Field trips (or excursions or site visits) are journeys made by instructors and students to locations where they can interact in meaningful ways with subjects associated with a specific NR. Visiting NR sites raises some fundamental questions about what is acceptable religion and what isn’t. The field trip experience compels students to attend to what is in front of them. That act of attending then opens them, hopefully, to reimagining people or places, replacing whatever stereotyped images they had before the trip with more powerful, and usually more accurate, images.

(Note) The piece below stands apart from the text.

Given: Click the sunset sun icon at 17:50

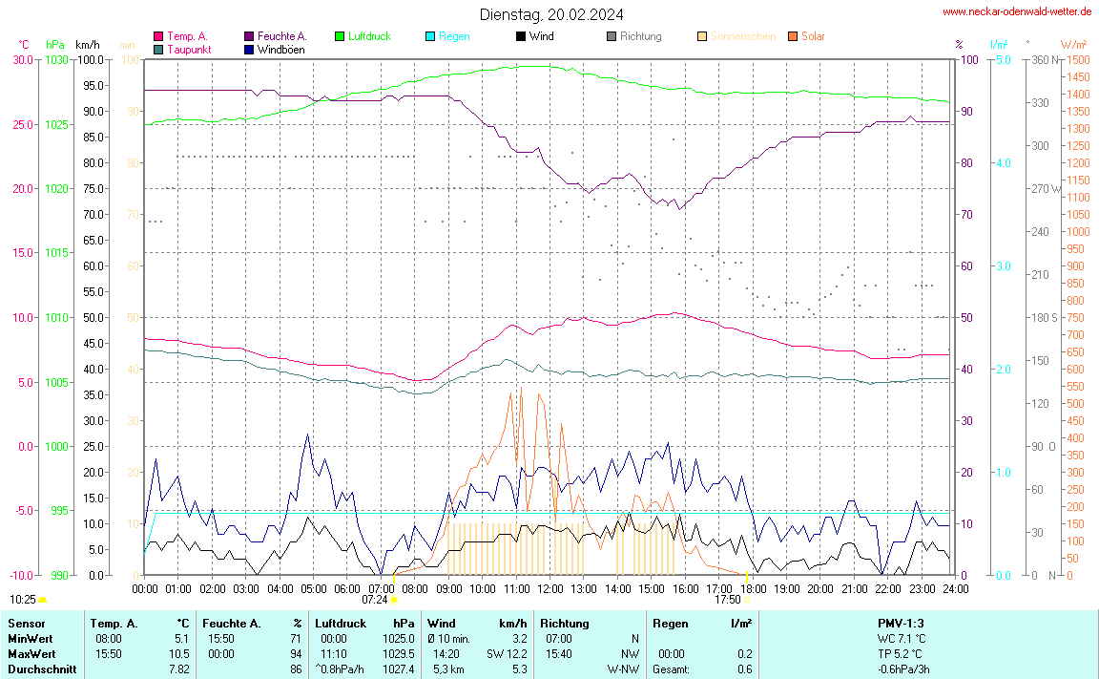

I’ve led students on field trips for many years, visiting a variety of groups classified by scholars as NRs: Eckankar, the Unification Church, the International Society for Krishna Consciousness, the Church of Scientology, Baha’i, Soka Gakkai, the Vedanta Society, Ahmadiyya, African American Spiritualist churches, Unity School of Christianity, the Jehovah’s Witnesses, Transcendental Meditation, and Mormonism. I’ve taught at a private liberal arts college and now at a public liberal arts and sciences university. The majority of students at these institutions have been white, middle- and upper-middle-class, and from Roman Catholic, Evangelical Protestant, or Liberal Protestant backgrounds. They’ve been sheltered from the diversity of religious groups that comprise the American religious landscape. My course on NRs might be their first (and only) sustained and critical exposure to religious groups often portrayed in the media—as well as by the authorities in their own religious traditions—as strange and potentially dangerous. And so they embark on the field trip with understandable reservations and fears. Common questions students have before a field trip: What should I expect? Will they try to convert me? How can I avoid offending them? What do I do in the ritual or worship session?  What should I wear? Is it all right if I leave early?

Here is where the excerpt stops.